Extract every line of the records that contains the word "options".

·····

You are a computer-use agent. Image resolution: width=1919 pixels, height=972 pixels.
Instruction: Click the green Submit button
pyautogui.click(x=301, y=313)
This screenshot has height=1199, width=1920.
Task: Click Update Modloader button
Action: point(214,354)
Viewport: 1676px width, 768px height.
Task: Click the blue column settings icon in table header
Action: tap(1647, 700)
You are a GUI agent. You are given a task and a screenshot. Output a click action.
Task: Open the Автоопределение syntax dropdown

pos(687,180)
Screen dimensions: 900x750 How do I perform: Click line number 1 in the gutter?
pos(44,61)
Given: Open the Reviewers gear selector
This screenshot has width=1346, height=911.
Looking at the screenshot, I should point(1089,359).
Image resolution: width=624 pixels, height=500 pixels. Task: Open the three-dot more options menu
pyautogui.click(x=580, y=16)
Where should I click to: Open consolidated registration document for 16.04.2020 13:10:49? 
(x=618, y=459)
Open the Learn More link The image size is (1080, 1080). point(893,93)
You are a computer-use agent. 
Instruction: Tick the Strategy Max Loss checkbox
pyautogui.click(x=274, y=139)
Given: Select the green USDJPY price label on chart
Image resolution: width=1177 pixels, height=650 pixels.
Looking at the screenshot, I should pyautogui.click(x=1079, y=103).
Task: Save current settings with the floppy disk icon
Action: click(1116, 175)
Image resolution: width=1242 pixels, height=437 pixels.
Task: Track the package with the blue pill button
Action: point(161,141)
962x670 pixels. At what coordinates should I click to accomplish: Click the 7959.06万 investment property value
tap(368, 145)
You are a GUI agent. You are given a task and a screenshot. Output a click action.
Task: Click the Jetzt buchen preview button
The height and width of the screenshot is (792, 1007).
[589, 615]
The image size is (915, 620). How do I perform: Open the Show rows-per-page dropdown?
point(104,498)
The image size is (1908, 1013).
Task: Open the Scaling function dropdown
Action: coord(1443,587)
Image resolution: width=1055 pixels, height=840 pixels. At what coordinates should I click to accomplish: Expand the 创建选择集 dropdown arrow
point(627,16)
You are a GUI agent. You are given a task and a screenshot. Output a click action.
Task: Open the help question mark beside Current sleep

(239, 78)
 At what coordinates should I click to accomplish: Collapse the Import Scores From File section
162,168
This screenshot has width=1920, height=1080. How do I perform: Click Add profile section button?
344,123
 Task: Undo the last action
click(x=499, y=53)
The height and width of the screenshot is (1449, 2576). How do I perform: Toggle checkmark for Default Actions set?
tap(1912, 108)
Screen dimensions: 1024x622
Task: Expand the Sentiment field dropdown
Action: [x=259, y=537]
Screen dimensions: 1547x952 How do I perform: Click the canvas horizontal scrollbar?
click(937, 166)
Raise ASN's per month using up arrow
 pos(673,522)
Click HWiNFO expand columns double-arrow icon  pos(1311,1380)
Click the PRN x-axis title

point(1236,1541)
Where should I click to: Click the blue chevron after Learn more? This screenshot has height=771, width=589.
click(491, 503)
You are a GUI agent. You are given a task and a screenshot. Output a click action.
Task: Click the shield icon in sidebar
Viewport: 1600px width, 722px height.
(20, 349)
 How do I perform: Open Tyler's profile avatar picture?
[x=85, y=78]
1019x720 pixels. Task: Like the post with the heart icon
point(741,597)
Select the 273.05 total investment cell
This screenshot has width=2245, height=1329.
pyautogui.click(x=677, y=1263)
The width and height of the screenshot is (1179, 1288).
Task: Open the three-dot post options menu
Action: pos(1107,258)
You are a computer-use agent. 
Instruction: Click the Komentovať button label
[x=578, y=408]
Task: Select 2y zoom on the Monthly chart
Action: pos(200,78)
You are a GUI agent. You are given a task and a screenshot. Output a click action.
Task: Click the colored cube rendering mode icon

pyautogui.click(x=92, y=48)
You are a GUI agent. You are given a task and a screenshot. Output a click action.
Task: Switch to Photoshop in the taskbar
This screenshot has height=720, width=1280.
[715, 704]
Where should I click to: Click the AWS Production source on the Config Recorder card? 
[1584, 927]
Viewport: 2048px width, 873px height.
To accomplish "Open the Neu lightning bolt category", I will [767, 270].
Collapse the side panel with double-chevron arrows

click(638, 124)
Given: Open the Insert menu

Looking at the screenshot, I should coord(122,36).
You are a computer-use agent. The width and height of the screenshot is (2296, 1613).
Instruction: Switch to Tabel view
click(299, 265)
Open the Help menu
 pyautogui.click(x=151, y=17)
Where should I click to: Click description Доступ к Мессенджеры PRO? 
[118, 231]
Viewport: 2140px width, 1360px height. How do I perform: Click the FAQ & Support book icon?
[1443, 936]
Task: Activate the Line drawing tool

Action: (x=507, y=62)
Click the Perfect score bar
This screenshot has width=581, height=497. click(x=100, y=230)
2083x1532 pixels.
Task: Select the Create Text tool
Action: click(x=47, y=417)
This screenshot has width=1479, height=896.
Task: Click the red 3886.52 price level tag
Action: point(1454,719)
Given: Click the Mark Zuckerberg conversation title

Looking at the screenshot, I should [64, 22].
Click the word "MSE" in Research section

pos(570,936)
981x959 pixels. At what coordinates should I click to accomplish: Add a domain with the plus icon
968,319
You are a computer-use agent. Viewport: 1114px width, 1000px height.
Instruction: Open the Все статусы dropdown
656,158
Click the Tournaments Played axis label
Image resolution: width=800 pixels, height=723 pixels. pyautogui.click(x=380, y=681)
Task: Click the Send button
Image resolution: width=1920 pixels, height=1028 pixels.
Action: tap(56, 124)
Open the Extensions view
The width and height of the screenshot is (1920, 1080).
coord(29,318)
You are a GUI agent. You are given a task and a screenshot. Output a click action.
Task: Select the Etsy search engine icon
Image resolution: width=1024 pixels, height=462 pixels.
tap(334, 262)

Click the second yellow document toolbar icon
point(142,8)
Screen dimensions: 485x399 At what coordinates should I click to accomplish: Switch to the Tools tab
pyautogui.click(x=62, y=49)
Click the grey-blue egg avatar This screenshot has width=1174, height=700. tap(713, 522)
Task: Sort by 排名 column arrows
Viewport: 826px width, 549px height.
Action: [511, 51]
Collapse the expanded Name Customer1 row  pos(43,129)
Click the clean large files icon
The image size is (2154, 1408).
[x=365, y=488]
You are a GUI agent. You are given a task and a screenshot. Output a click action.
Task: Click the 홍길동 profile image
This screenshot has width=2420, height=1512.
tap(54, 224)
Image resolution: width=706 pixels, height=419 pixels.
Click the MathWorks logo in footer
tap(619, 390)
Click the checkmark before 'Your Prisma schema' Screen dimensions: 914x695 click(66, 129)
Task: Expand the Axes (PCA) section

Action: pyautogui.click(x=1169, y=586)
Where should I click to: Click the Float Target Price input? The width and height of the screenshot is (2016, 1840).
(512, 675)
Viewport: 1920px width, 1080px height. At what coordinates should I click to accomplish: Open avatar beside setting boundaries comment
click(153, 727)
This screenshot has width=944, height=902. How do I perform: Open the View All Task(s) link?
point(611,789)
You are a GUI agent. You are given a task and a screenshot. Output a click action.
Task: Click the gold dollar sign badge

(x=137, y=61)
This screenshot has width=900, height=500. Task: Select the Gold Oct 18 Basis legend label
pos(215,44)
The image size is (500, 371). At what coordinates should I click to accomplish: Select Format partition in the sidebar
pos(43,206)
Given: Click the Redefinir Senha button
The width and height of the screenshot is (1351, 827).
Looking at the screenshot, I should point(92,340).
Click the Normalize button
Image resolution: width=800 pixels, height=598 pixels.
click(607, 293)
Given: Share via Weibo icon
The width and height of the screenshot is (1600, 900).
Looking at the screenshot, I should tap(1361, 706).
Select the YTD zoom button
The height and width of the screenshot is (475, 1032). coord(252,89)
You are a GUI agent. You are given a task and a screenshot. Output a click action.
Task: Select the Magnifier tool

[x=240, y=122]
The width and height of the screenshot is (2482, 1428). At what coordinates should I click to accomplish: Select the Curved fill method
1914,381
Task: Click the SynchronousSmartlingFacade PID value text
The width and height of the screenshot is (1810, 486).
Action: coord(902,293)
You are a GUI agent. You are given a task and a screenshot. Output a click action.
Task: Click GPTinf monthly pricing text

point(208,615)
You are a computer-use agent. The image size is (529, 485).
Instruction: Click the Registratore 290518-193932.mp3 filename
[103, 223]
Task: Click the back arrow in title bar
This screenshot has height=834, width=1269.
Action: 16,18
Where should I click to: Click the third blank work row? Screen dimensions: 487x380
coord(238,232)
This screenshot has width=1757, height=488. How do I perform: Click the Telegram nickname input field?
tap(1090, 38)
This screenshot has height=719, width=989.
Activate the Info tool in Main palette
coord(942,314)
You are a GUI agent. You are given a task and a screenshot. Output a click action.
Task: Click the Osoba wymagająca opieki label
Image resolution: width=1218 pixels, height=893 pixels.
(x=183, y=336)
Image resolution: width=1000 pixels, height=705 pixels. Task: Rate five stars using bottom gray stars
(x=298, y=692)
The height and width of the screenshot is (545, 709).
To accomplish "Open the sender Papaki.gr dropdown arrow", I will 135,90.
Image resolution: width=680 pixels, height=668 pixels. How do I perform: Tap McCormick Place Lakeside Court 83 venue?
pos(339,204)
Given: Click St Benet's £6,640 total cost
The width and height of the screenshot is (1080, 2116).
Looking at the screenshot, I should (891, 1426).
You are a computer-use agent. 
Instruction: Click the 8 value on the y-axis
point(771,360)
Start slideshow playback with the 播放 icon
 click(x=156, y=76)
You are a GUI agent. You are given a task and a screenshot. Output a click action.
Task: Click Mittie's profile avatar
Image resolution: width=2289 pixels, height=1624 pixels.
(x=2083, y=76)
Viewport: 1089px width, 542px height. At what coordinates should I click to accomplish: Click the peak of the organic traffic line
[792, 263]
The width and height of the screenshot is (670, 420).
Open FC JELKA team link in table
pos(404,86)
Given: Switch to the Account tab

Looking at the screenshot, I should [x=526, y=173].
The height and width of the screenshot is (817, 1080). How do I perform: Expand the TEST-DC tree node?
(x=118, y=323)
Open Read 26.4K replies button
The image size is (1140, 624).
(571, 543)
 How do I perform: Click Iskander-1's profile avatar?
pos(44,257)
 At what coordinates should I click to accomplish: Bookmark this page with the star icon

·····

The completed task
Image resolution: width=624 pixels, height=500 pixels. Task: Open the three-dot more options menu
Task: Open the three-dot post options menu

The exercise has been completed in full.